Available data
——

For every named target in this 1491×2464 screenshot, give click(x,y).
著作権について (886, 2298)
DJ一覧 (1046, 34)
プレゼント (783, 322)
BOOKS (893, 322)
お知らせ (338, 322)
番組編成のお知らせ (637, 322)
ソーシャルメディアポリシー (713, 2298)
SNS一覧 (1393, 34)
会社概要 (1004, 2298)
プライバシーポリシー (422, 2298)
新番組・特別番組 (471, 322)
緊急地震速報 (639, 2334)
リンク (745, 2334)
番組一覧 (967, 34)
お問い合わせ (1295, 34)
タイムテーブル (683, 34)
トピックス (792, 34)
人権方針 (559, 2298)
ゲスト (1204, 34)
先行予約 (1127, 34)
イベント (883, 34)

——

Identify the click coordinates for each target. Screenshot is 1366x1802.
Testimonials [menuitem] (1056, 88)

——

How to complete this task
Out of the data above, set down the lines from the one with "プライバシーポリシー (422, 2298)" to the one with "イベント (883, 34)", both included, exactly as written and with no additions.

Response for this exercise
プライバシーポリシー (422, 2298)
新番組・特別番組 (471, 322)
緊急地震速報 (639, 2334)
リンク (745, 2334)
番組一覧 (967, 34)
お問い合わせ (1295, 34)
タイムテーブル (683, 34)
トピックス (792, 34)
人権方針 (559, 2298)
ゲスト (1204, 34)
先行予約 (1127, 34)
イベント (883, 34)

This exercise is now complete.